_What you should do_
Only the lines below from the one containing "Delete selected recordings with trash icon" to the one containing "Task: Close the login banner with X" should be repeated, both included and unchanged.
↓
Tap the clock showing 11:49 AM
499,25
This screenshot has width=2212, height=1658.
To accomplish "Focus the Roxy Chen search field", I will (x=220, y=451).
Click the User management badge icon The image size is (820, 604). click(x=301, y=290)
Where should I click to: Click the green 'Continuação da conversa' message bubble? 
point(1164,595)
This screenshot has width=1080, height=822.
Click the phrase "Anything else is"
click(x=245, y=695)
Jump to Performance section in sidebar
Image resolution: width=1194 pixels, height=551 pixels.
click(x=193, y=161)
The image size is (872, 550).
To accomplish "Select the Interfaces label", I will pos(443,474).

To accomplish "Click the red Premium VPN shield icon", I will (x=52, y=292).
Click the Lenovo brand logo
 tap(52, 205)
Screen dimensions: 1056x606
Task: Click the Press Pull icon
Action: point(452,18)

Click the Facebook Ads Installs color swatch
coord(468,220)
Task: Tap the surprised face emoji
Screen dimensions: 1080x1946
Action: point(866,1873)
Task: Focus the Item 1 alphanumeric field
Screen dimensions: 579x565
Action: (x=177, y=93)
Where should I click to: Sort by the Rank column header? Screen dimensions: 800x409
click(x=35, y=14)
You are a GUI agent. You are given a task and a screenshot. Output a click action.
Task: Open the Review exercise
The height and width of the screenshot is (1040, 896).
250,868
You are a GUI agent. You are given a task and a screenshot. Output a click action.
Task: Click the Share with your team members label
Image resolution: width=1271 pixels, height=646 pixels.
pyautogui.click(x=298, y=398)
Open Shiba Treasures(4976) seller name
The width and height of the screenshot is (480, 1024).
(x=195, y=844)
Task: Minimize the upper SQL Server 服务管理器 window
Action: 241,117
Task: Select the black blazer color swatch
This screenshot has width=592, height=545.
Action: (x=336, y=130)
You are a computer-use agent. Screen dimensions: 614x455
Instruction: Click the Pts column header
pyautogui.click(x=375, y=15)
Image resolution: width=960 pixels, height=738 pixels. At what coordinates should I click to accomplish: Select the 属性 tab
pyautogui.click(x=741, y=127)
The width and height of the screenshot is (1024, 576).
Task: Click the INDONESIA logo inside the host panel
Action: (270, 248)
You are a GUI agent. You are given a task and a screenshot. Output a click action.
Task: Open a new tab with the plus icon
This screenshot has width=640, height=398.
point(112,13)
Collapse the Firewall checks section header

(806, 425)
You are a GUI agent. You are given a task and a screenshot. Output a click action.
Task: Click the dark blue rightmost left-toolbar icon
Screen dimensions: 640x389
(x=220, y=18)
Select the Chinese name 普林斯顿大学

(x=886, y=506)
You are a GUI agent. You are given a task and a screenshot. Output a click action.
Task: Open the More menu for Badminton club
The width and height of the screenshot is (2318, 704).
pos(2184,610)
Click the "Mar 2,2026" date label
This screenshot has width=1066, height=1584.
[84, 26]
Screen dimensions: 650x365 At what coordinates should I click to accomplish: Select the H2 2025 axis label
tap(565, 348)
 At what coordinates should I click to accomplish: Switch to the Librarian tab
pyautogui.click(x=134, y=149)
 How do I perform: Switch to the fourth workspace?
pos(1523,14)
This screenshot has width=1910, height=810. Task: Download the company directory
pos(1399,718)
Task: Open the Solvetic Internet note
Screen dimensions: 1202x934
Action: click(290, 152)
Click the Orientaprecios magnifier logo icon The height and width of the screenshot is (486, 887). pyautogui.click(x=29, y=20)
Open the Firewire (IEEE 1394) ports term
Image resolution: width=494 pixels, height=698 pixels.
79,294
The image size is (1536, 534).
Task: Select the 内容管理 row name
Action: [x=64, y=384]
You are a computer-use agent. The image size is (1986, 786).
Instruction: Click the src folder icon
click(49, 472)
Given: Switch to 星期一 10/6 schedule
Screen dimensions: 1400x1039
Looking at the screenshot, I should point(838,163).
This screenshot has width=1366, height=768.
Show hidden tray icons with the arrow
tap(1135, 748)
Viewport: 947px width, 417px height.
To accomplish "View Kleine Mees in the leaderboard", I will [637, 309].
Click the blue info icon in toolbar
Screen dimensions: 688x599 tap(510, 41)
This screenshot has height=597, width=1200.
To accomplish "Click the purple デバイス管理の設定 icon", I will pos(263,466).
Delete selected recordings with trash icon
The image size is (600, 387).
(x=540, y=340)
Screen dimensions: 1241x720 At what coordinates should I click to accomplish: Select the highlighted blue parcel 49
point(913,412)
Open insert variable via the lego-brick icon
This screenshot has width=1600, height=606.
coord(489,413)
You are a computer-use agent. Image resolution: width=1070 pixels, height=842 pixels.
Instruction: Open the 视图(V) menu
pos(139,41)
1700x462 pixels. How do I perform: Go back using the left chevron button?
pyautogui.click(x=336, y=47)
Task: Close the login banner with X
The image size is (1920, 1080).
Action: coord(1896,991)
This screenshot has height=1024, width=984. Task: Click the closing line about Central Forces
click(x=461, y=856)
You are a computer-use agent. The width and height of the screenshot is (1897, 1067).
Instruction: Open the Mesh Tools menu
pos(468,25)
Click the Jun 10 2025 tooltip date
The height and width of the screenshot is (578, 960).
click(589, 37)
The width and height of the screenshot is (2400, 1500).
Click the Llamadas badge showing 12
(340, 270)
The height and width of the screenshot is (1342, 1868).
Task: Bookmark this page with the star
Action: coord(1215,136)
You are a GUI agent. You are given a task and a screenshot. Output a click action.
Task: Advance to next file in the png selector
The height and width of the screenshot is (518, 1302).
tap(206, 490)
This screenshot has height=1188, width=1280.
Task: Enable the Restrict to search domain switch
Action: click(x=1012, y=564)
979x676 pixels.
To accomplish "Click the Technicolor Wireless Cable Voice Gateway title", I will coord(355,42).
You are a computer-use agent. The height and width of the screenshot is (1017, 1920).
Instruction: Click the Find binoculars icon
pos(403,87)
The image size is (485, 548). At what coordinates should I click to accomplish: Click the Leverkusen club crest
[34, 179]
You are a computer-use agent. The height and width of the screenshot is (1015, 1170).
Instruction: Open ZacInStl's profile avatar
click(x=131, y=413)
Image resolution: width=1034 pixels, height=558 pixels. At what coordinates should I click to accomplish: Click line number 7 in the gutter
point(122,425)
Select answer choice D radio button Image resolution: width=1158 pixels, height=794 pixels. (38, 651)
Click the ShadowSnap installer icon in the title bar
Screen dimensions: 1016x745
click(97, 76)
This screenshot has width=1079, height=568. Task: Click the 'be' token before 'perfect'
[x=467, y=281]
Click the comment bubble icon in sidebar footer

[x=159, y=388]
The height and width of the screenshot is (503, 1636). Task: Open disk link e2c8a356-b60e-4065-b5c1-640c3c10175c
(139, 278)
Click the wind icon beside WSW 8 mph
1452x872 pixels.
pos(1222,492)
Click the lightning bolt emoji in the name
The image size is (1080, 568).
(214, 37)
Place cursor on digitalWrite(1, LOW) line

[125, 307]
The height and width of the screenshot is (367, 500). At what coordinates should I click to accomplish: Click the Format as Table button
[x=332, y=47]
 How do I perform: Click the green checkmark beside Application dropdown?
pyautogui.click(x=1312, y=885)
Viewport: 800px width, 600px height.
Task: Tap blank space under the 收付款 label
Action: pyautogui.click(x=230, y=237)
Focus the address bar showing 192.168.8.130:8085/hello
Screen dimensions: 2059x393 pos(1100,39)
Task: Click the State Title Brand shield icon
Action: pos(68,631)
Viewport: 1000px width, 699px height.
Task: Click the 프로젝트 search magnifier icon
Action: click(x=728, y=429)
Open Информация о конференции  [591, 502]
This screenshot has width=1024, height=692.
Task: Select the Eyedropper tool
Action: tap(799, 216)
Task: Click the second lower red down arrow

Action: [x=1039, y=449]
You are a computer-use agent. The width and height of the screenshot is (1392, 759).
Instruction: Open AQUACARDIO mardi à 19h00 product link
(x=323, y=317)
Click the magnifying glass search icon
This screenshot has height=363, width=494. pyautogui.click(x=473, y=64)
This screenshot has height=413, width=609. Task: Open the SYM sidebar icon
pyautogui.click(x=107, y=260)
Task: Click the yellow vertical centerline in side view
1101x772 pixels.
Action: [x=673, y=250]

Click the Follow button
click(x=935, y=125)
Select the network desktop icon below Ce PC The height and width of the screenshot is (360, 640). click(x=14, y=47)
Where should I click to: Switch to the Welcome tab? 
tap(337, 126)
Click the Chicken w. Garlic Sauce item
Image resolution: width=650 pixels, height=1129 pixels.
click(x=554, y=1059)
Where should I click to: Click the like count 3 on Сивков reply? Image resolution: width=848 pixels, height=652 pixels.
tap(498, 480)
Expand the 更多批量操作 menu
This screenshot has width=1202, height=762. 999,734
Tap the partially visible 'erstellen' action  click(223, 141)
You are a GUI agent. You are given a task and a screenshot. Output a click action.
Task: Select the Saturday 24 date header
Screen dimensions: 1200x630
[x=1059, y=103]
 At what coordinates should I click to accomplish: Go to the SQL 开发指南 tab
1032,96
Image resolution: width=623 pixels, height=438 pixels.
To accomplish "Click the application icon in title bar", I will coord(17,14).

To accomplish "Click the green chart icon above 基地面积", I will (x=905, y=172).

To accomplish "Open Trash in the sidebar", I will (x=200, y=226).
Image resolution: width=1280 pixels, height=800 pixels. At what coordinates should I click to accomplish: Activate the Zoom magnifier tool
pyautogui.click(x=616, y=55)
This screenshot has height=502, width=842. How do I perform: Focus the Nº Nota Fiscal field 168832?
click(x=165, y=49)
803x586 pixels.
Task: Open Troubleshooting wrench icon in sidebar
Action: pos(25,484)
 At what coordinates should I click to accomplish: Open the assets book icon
↑
_Exercise output_
Delete selected recordings with trash icon
The image size is (600, 387).
(x=540, y=340)
Screen dimensions: 1241x720 At what coordinates should I click to accomplish: Select the highlighted blue parcel 49
point(913,412)
Open insert variable via the lego-brick icon
This screenshot has width=1600, height=606.
coord(489,413)
You are a computer-use agent. Image resolution: width=1070 pixels, height=842 pixels.
Instruction: Open the 视图(V) menu
pos(139,41)
1700x462 pixels. How do I perform: Go back using the left chevron button?
pyautogui.click(x=336, y=47)
Task: Close the login banner with X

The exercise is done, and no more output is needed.